--- Begin READING PASSAGE ---

BACKGROUND OF THE INVENTION

1. Field of the Invention

This invention relates to the field of structural materials and more particularly to load bearing floor or roof members, to systems made of such members and using connecting members for connecting the floor or roof members into a floor or roof system, and to means for supporting such a system.

2. Description of the Prior Art

U.S. Pat. No. 4,078,348 (Rothman) discloses a construction panel comprising a core of expanded or foamed polymeric material embodied between two major face members of resin reinforced with glass fibres. The side walls of the panel comprise pultrusion angle members which are encapsulated in the panel within the major face members. Elongated U-shaped pultrusion reinforcing members may be disposed within the panel to provide reinforcement and a channel for the receipt of wires, pipes, or to act as heating, air conditioning or vacuum cleaning ducts. The glass fibres used to reinforce the major face members are in multidirectional orientation and have portions extending into the interior of the panel to provide a mechanical and chemical bond between the core and the major face members. The pultrusion members may be made from resin reinforced with continuous strands of glass fibres in unidirectional orientation, and are preferably prestressed. This known panel is composed of several separate members, i.e. an upper major face member, a lower major face member, pultruded end face members or side walls, and, if required, pultruded reinforcing members within the panel. Panels are connected together by bolts passing through the pultruded end face members or side walls of adjacent panels. This known panel thus requires separate manufacture of a number of seperate members, which members must then be assembled together to form the panel.

SUMMARY OF THE INVENTION

It is desirable to provide a load bearing floor or roof member in the form of a flat plank member which can be manufactured in a single operation and which can be so formed as to provide for simple connection to an adjacent floor or roof member or members. It is also desirable to provide such a flat plank member, or a connector member between adjacent plank members, with a simple means of support, for example by a suspension type of support or a pedestal type of support.

The expression "load bearing" is used herein to refer primarily to a load which acts generally transversely to the major plane of the flat plank member or of a floor or roof system made up of such members.

--- End READING PASSAGE ---
--- Begin INFORMATION SUPPLIED ---

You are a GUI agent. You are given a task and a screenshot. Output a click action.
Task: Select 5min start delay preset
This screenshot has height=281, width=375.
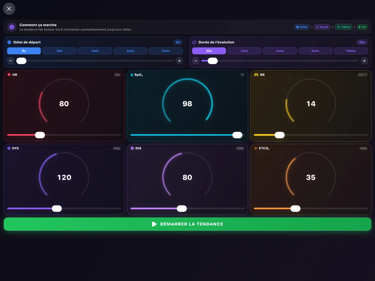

--- End INFORMATION SUPPLIED ---

▶ _REQUIRED TASK_
Carry on the patent text on load-bearing floor and roof members, starting after its last sentence. The material is separate from the patent text on floor and roof members.

▶ _RESPONSE_
According to one aspect of this invention a load bearing floor or roof member in the form of a flat plank member comprises:

an upper major face wall; a lower major face wall spaced from the upper major face wall; opposed side walls; and a rigid foam filling in the hollow space defined by the upper, lower and side walls, the flat plank member being characterized in that:

(i) the flat plank member is a rigid, hollow, integral, pultruded structure of fibre reinforced plastics material, with the major face walls and the opposed side walls being formed in a single pultrusion operation;

(ii) each integral opposed side wall has a flat outer surface disposed substantially at right angles to the plane in which at least one of the major face walls lies; and

(iii) at least one of the integral opposed side walls has formed therein an integral undercut channel which is shaped to receive slidably a connector portion of at least one connector member which connector portion is of head and neck shaped cross section.

The integral flat plank member may have one or more than one internal stiffening web joined at its upper and lower ends respectively to the said upper and lower major face walls. The or each web is preferably formed together with the walls in the pultrusion operation. Similarly the rigid plastics foam filling may also be provided in the pultrusion operation.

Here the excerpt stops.